VIRAM1: A Media­Oriented Vector Processor with Embedded DRAM

Processors for mobile multimedia devices must be low power while having excellent performance on media applications. The VIRAM1 processor accomplishes this by combining vector processing with embedded DRAM. VIRAM1 includes a scalar core, 13 megabytes (104 megabits) of DRAM, and four vector datapaths. It consumes 2 W at 200 MHz and executes up to 9.6 giga-ops (16 bit) per second. ViRAM1 is compared with a representative variety of embedded processors using EEMBC benchmarks. Presented at DAC 2004 June 7-11, 2004, San Diego, by Joseph Gebis, Sam Williams, and David Patterson, Computer Science Division, University of California, Berkeley; and Christos Kozyrakis, Electrical Engineering Department, Stanford University.

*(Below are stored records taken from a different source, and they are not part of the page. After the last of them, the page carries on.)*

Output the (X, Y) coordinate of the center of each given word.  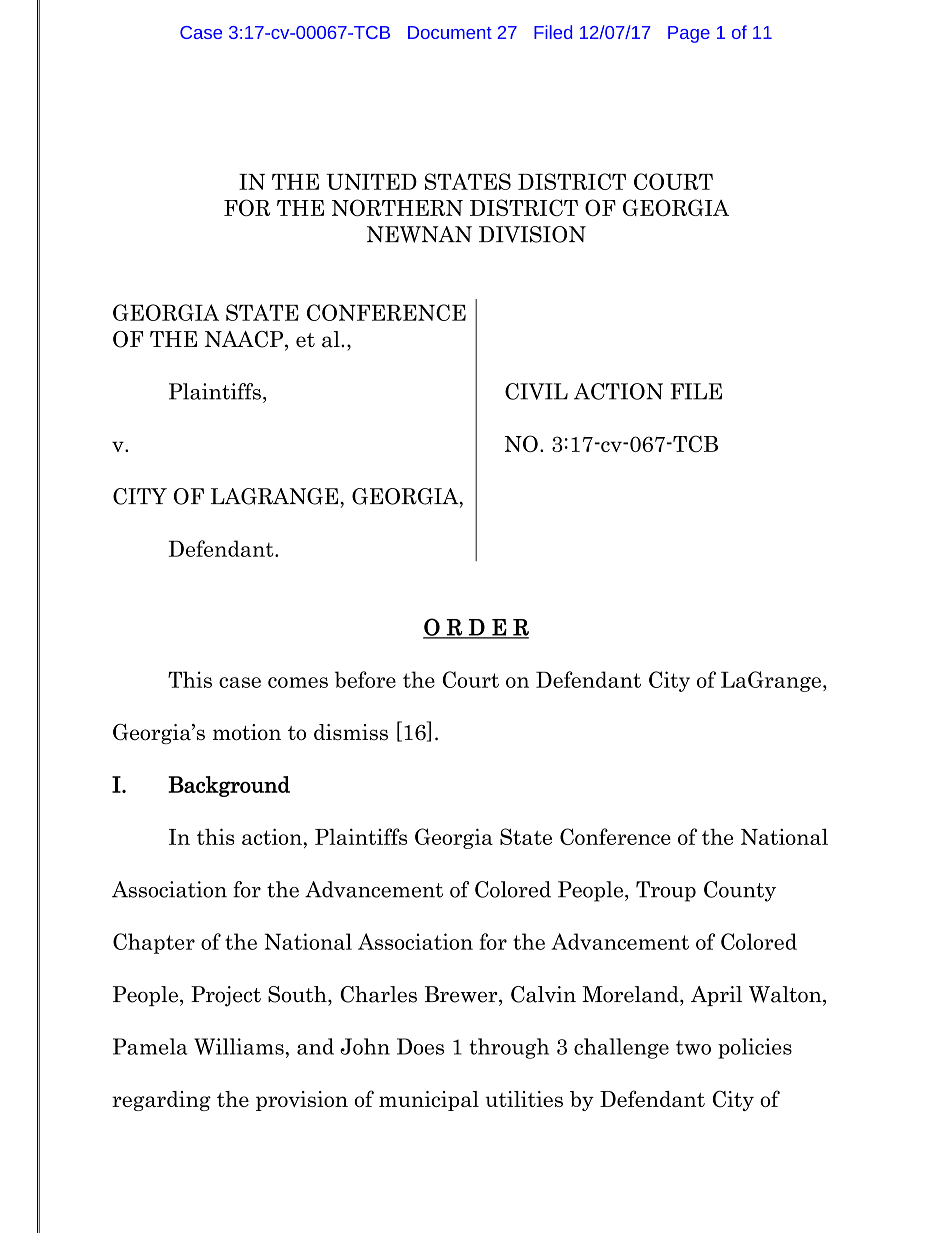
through (509, 1048)
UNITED (371, 182)
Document (450, 32)
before (365, 679)
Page (689, 34)
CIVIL (536, 391)
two (693, 1047)
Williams (239, 1046)
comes (298, 682)
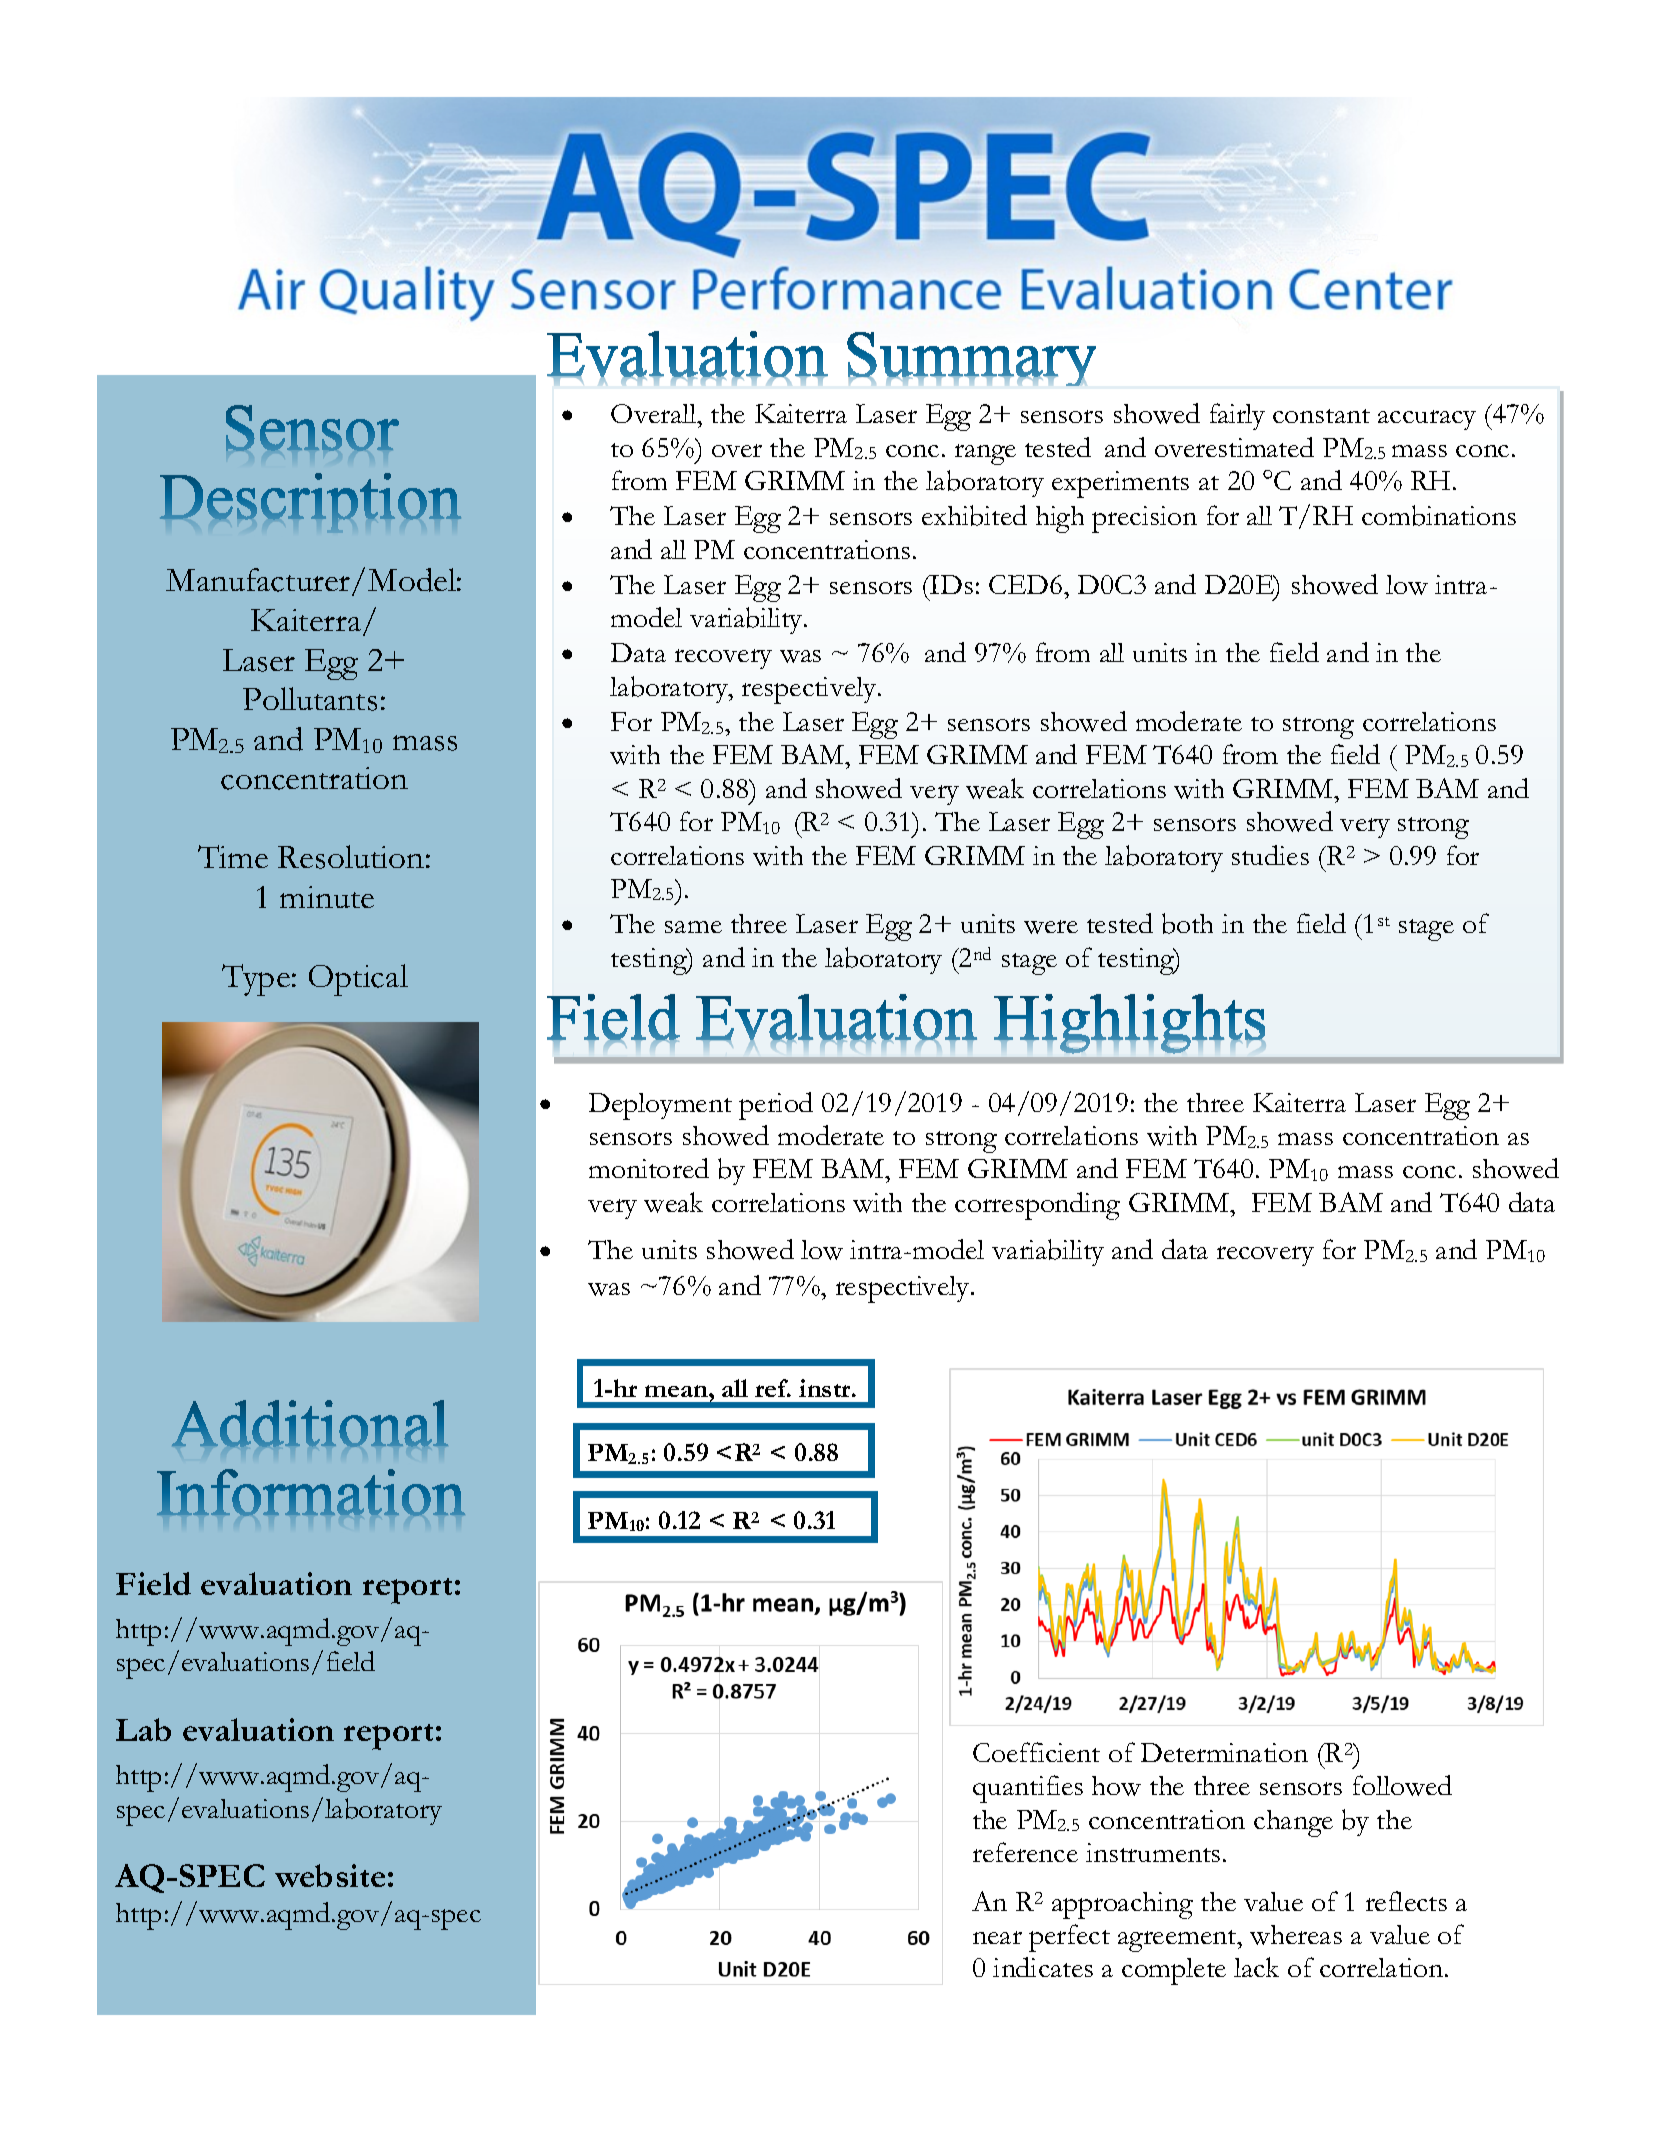  Describe the element at coordinates (351, 857) in the screenshot. I see `Resolution` at that location.
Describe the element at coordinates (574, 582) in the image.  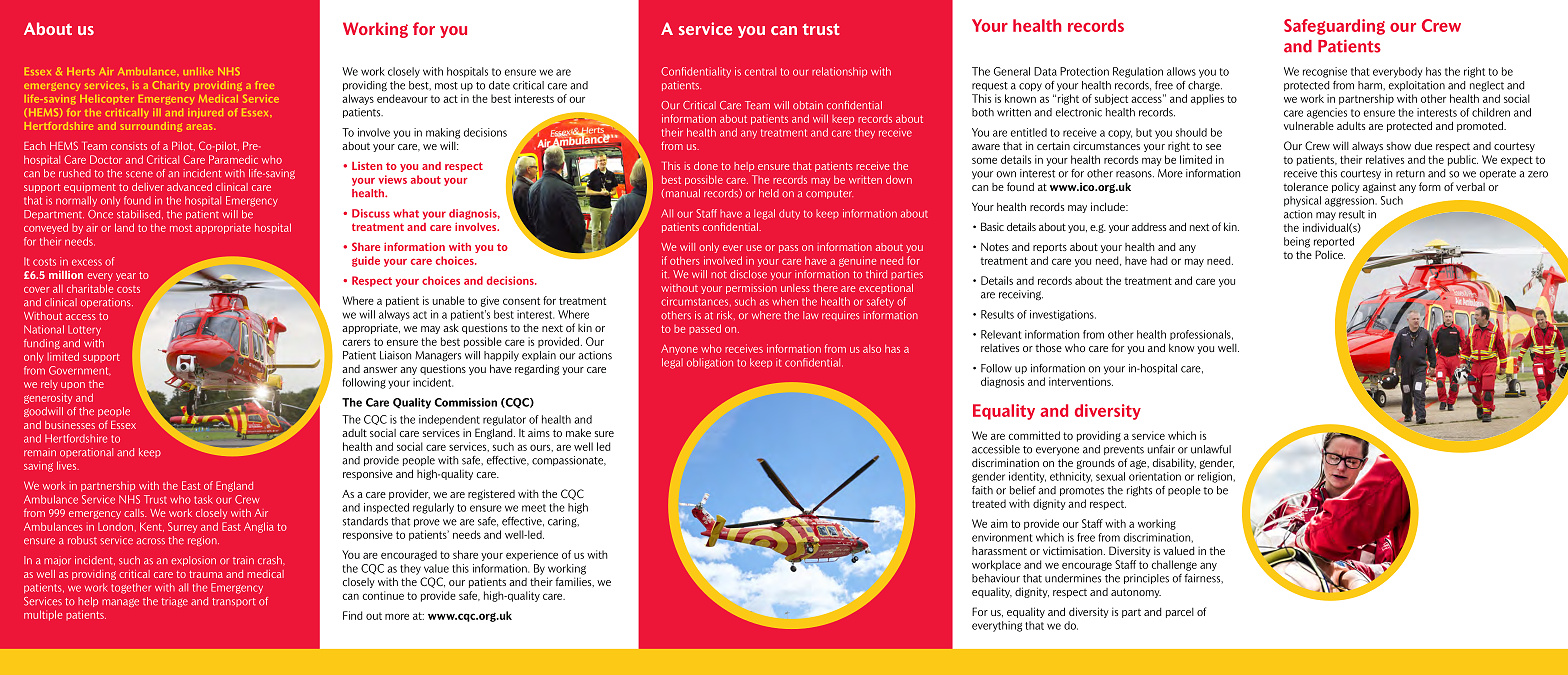
I see `families` at that location.
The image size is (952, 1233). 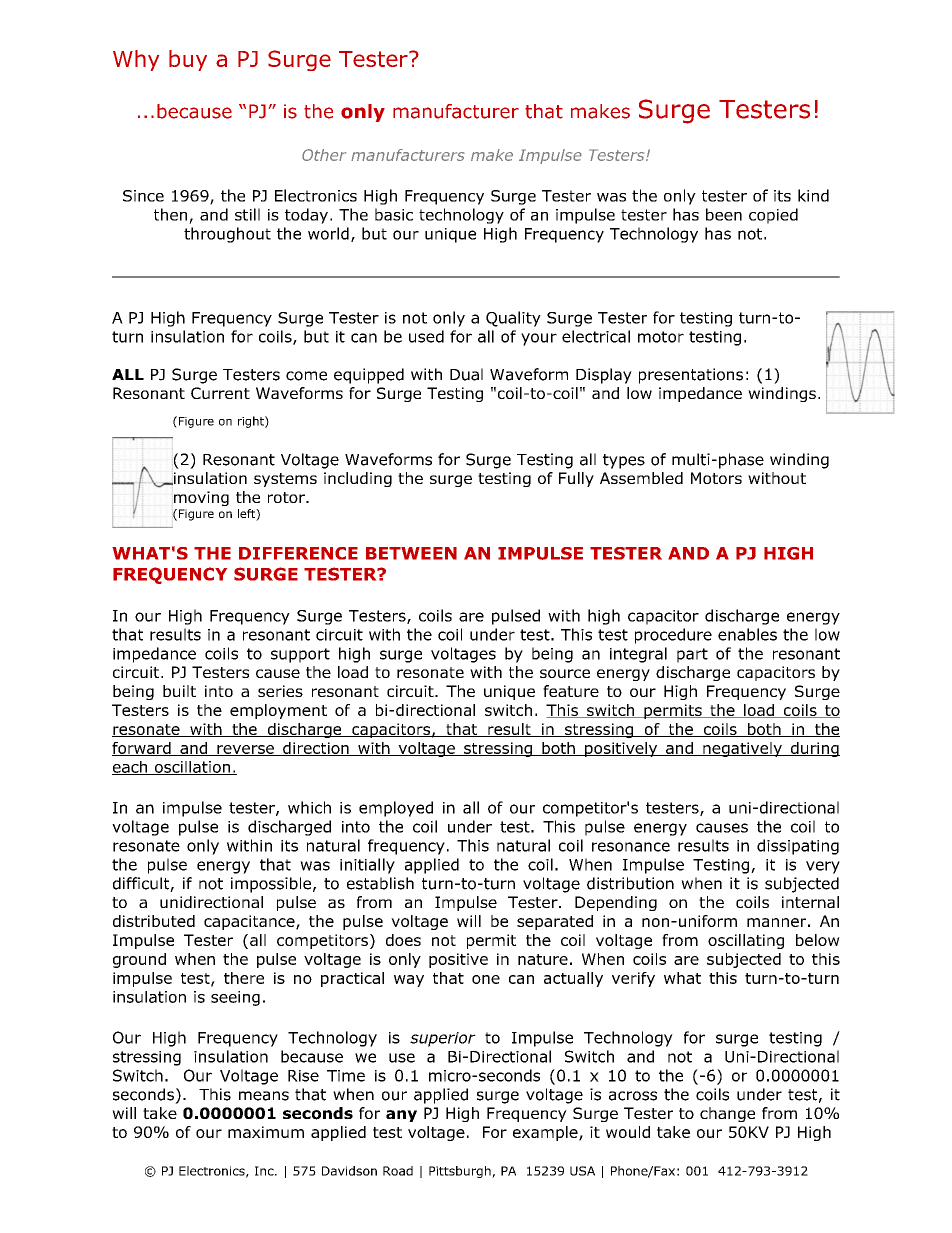 I want to click on Other, so click(x=324, y=155).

Overcoming the Limitations of Conventional Vector Processors

Despite their superior performance for multimedia applications, vector processors have three limitations that hinder their widespread acceptance. First, the complexity and size of the centralized vector register file limits the number of functional units. Second, precise exceptions for vector instructions are difficult to implement. Third, vector processors require an expensive on-chip memory system that supports high bandwidth at low access latency. This paper introduces CODE, a scalable vector microarchitecture that addresses these three shortcomings. To demonstrate the potential of CODE, we use the VIRAM instruction set for multimedia processing and compare it to the VIRAM media-processor, a multi-lane vector design with a centralized VRF. For the EEMBC benchmarks and assuming equal die area, CODE is 26% faster than VIRAM. Presented at the 30th International Symposium on Computer Architecture (ISCA), San Diego, June 2003 by Christos Kozyrakis (Electrical Engineering Department, Stanford University) and David Patterson (Computer Science Division, University of California at Berkeley).

Vector vs. superscalar and VLIW architectures for embedded multimedia benchmarks

Multimedia processing on embedded devices requires an architecture that leads to high performance, low power consumption, reduced design complexity, and small code size. In this paper, Christoforos Kozyrakis (Stanford University) and David Patterson (University of California at Berkeley) use EEMBC, an industrial benchmark suite, to compare the VIRAM vector architecture to superscalar and VLIW processors for embedded multimedia applications. The comparison covers the VIRAM instruction set, vectorizing compiler, and the prototype chip that integrates a vector processor with DRAM main memory. Originally presented at 35th Annual ACM/IEEE International Symposium on Microarchitecture, Istanbul, 2002.

Dhrystone Benchmark: History, Analysis, Scores and Recommendations

This 2002 white paper explains what benchmarking is, how it is utilized, and offers a set of intended uses. Dhrystone benchmarking is explained, including its creation, evolution and intended purpose, technical details of how it works, and what it measures. The paper then distills a reasonable set of run-rules consistent with the author's intent, reports some interesting scores, and explores how Dhrystone is being used - and misused - by many in the industry. By Alan R. Weiss.